Cryptohopper bearer tokens are long-lived but can be revoked:

  • Manually from the dashboard.
  • When the user revokes consent.

The SDK surfaces revocation as UNAUTHORIZED on the next call. There is no automatic refresh-token handling in the SDK today — if your app uses refresh tokens, handle the UNAUTHORIZED branch by exchanging your refresh token for a new access token and constructing a fresh client:

class CryptohopperWrapper
  def initialize
    @mutex = Mutex.new
    @client = build_client(load_token)
  end

  def call(&block)
    block.call(@client)
  rescue Cryptohopper::Error => e
    raise unless e.code == "UNAUTHORIZED"

    @mutex.synchronize do
      @client = build_client(refresh_token!)
    end
    block.call(@client)  # retry once with the fresh client
  end

  private

  def build_client(token)
    Cryptohopper::Client.new(api_key: token)
  end
end

The client's api_key is intentionally not mutable — construct a fresh client for token rotation.

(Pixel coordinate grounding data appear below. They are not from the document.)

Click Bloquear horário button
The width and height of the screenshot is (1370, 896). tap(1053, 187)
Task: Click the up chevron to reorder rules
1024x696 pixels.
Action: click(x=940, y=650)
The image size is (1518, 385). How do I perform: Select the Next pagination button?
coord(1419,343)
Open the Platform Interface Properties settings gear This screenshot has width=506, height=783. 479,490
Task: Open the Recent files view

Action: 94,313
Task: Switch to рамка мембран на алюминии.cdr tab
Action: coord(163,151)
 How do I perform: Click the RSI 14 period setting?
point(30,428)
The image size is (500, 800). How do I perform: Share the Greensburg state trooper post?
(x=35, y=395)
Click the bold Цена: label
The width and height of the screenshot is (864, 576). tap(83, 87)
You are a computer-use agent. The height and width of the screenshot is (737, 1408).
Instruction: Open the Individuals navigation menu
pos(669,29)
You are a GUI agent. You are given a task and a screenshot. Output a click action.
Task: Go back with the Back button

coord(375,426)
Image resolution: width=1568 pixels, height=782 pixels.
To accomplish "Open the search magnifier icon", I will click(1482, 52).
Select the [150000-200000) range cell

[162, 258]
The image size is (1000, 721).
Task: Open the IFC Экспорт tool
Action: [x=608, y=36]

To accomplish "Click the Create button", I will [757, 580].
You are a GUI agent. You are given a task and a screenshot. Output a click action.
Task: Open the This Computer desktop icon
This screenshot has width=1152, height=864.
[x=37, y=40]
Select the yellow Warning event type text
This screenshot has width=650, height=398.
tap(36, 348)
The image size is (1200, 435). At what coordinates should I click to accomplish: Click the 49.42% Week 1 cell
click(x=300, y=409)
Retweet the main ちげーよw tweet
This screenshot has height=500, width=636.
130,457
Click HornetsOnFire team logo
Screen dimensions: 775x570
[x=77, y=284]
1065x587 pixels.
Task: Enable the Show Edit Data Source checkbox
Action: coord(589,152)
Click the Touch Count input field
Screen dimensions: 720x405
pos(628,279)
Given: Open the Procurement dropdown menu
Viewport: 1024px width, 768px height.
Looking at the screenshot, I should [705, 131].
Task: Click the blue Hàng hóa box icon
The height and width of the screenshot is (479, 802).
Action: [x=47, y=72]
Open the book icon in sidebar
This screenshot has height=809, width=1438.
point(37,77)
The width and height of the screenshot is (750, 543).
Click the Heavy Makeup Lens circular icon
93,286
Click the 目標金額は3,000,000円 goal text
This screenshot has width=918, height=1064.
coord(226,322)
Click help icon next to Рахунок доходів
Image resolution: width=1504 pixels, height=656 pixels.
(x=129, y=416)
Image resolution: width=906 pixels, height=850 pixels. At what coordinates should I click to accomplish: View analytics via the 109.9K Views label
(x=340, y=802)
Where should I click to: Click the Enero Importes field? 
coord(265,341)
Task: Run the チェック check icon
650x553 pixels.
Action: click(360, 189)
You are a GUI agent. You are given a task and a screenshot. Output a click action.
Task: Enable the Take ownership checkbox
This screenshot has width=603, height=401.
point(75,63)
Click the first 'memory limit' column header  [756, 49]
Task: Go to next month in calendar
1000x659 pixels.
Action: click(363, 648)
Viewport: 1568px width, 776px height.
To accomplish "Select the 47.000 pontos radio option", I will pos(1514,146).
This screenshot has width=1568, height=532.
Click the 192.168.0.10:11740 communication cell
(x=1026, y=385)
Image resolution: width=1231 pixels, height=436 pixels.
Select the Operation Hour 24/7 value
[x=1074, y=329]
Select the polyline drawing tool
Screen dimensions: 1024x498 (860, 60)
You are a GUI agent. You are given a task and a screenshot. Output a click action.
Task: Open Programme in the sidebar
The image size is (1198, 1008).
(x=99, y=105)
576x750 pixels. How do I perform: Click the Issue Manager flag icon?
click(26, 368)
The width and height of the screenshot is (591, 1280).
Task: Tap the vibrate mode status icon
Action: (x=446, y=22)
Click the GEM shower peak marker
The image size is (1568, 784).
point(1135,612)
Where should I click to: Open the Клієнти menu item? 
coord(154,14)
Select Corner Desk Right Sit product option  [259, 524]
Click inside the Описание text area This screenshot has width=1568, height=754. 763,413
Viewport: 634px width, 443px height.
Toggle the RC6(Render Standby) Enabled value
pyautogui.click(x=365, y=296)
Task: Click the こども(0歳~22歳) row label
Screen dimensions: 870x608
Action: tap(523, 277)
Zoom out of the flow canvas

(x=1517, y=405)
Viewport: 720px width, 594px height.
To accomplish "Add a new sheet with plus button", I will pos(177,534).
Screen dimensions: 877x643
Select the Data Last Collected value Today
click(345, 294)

The cost is small and it sidesteps races where one in-flight request uses an old token while another uses the new.

Concurrency

Cryptohopper::Client is safe to share across threads as long as nothing mutates it after construction (none of the public surface does). One client serving a Sidekiq pool, a Puma worker pool, or a Concurrent::FixedThreadPool is fine.

require "concurrent"

pool = Concurrent::FixedThreadPool.new(8)

futures = hopper_ids.map do |id|
  Concurrent::Promises.future_on(pool) { ch.hoppers.get(id) }
end

results = Concurrent::Promises.zip(*futures).value!

See Rate Limits for guidance on capping concurrency at the API quota.

Authentication is required on every endpoint

The AWS API Gateway in front of the production API rejects every call without a valid OAuth bearer token (returns 405 Missing Authentication Token). This holds even on routes the API conceptually treats as "public market data" like /exchange/ticker and /market/homepage. There is no way to call the SDK without a real token today.